Four focus group discussions (FGDs) (20 participants) were held until data saturation was reached to explore participants' dietary patterns.
Data Analysis
Descriptive statistics were used to describe the participants' demographic data. The elements (construct/subscales) of QoL, KAP, IDDS, and anthropometric status were summarized by sex using frequencies. Stata statistical software (release 10, 2007) was used for all quantitative analyses. The thematic framework approach was used to analyse the qualitative data (24).

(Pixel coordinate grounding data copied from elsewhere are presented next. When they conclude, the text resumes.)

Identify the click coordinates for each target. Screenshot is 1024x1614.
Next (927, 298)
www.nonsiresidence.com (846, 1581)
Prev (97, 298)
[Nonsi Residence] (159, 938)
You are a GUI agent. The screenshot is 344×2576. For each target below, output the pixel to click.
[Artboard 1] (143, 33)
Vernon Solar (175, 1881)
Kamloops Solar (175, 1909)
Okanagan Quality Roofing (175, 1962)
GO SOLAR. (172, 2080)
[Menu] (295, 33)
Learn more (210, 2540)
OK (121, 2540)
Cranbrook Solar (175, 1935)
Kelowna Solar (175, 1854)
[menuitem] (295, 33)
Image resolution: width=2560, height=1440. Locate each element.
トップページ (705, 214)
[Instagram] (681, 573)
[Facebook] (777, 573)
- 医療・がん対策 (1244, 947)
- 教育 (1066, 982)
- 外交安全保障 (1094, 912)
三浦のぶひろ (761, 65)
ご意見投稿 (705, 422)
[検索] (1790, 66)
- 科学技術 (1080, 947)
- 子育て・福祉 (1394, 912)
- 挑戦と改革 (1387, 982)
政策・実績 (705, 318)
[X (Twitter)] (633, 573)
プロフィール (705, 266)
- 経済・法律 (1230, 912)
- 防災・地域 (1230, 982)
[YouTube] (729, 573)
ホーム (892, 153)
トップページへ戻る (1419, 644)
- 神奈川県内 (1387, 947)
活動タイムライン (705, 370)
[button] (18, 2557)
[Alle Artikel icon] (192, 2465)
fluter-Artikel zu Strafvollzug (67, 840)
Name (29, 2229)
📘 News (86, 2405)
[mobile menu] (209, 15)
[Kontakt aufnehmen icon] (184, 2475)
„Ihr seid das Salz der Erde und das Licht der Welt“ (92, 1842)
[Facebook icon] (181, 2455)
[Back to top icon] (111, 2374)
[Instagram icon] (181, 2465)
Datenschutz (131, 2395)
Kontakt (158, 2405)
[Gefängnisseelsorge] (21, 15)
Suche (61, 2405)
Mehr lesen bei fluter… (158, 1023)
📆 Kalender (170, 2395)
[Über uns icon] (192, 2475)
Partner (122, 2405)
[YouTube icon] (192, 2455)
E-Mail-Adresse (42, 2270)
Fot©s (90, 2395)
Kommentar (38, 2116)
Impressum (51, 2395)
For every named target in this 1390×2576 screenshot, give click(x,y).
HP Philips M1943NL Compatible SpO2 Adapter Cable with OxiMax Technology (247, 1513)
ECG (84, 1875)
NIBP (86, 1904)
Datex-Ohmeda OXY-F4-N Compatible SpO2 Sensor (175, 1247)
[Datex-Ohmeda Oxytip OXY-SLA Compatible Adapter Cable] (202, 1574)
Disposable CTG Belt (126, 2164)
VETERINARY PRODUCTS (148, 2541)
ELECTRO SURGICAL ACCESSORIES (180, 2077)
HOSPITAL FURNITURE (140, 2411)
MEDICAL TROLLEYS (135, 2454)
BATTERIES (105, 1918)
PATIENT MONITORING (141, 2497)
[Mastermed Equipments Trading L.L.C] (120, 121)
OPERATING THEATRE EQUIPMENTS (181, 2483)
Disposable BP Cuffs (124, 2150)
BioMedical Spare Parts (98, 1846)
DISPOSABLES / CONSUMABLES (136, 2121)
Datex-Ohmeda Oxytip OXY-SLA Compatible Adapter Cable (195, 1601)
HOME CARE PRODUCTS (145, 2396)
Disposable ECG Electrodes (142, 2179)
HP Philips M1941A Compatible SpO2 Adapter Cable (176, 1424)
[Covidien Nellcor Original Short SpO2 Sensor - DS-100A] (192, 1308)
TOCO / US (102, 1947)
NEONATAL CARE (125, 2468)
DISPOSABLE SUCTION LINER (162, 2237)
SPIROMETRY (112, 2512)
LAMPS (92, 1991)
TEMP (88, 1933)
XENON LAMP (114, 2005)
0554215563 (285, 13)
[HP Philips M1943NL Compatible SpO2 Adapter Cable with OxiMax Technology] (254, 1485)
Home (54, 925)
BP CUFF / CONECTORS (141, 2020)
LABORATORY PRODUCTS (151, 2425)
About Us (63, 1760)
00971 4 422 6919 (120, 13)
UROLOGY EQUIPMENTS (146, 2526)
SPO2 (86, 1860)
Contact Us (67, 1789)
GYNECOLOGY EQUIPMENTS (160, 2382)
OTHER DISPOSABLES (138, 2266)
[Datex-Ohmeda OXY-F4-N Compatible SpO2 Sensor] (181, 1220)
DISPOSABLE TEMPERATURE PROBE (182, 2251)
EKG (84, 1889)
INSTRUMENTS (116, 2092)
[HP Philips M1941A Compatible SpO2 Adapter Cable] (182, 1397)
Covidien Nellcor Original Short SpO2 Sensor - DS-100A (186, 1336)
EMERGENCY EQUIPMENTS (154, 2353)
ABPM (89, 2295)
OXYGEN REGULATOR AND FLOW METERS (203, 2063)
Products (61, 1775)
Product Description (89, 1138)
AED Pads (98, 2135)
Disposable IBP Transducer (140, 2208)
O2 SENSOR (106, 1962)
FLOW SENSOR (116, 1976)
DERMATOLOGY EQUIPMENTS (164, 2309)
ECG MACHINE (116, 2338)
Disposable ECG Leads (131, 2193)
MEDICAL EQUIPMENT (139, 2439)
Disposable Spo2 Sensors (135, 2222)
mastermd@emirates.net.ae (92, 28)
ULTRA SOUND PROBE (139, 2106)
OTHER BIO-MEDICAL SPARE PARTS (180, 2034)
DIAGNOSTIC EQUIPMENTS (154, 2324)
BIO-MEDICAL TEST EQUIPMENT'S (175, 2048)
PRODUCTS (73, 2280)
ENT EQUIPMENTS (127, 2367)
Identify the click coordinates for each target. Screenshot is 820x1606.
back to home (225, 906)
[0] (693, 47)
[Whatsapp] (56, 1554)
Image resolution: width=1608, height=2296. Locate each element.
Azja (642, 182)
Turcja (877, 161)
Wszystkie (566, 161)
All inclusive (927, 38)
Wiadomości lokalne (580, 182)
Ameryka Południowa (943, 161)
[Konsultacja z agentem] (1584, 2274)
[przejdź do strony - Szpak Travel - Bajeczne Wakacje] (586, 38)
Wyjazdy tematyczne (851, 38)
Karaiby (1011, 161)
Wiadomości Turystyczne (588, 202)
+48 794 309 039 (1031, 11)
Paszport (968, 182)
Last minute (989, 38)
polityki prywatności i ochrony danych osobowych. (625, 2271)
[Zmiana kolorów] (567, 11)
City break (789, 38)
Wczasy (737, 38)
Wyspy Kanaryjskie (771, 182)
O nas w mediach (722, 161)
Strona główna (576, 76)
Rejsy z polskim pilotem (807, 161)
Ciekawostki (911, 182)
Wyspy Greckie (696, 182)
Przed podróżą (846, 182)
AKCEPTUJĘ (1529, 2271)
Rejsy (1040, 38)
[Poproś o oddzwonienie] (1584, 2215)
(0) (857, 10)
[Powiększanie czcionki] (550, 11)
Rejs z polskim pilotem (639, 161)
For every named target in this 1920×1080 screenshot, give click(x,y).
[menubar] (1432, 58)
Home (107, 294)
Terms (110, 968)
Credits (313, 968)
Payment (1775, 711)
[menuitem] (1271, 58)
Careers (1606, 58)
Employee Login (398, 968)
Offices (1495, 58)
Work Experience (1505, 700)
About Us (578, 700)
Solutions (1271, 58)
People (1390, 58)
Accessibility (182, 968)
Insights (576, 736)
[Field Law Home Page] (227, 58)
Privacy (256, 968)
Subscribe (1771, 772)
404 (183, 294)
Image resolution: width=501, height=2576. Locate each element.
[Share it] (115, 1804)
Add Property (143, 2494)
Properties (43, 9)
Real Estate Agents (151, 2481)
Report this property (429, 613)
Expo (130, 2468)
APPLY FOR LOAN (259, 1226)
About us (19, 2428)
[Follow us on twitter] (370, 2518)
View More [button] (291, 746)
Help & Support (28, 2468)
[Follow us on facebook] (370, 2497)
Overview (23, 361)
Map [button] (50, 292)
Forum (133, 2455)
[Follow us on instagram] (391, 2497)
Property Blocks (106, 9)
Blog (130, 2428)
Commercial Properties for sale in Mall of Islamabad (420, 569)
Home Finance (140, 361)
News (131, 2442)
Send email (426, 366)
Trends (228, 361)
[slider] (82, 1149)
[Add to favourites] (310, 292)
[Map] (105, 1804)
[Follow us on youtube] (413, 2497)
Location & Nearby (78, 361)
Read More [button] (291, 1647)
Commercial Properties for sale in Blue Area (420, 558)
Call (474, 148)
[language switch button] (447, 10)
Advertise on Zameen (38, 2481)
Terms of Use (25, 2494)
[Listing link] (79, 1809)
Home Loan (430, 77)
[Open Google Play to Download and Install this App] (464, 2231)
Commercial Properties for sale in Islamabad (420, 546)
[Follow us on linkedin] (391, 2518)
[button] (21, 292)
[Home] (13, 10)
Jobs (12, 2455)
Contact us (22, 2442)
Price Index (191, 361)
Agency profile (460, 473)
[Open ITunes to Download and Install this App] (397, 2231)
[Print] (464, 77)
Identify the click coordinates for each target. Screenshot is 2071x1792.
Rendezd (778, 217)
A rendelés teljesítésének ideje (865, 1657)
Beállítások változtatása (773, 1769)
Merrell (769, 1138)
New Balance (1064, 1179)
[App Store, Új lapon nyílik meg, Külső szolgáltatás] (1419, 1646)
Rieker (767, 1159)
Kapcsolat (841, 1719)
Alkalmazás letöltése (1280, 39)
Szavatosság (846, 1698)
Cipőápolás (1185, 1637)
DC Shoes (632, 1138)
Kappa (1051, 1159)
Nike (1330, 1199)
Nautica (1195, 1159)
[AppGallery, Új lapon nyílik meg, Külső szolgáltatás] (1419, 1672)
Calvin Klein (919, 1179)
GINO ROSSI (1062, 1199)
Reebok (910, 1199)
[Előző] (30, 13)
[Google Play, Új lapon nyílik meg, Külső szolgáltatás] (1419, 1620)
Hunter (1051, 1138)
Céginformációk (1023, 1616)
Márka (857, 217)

Challenges Identified by the Needs Assessment
The need for the development of the NEP to improve the QoL, nutrition KAP, IDDS, and anthropometric status of ALH was identified (Table 1). The quantitative results were complemented by the FGDs results.
Table 1
| Variable | N | Results | Needs identified |
|---|---|---|---|
| QoL | 169 | Mean scores in physical functioning (47%), role limitation due to physical health (46%) and role limitation due to emotion (56%) cannot be considered as good (16, 19) | QoL was poor |
| Nutrition knowledge | 235 | Mean scores for knowledge: meal planning (33%), food preparation (54%), food purchasing (50%), and general nutrition knowledge (49%) | Poor nutrition knowledge and need for NE |
| Dietary diversity | 206 | Overall dietary diversity of the participants was poor; 134 (65%) had IDDS of ≤ 4. Food groups not consumed by 42% or more of participants: dark green vegetables, (42%) vitamin A rich fruits and vegetable (42%), other fruits and vegetables (62%), legumes and nuts (49%) organ meats (100%), milk and milk products (79%), and eggs and egg products (74%) | Unvaried diets and food insecurity |
| Anthropometric status | 228 | Mean BMI (24 kg/m2), MUAC (for wasting < 22cm for female and < 23 cm for male) and TSF (31.3 mm) were within the range associated with good health, but 22% were overweight, 14% obese and 8% underweight | Guidance to maintain anthropometric status associated with good health |
| Focus group discussions (FGDs) | 20 | Financial constraints and cost of suitable foods to be their major challenges to food intake. Junk food outlets were regarded as suitable places to find healthy food | NE on meal planning, dealing with barriers to healthy eating, food budget, and purchasing |
Summary of participants' needs identified from the needs assessment.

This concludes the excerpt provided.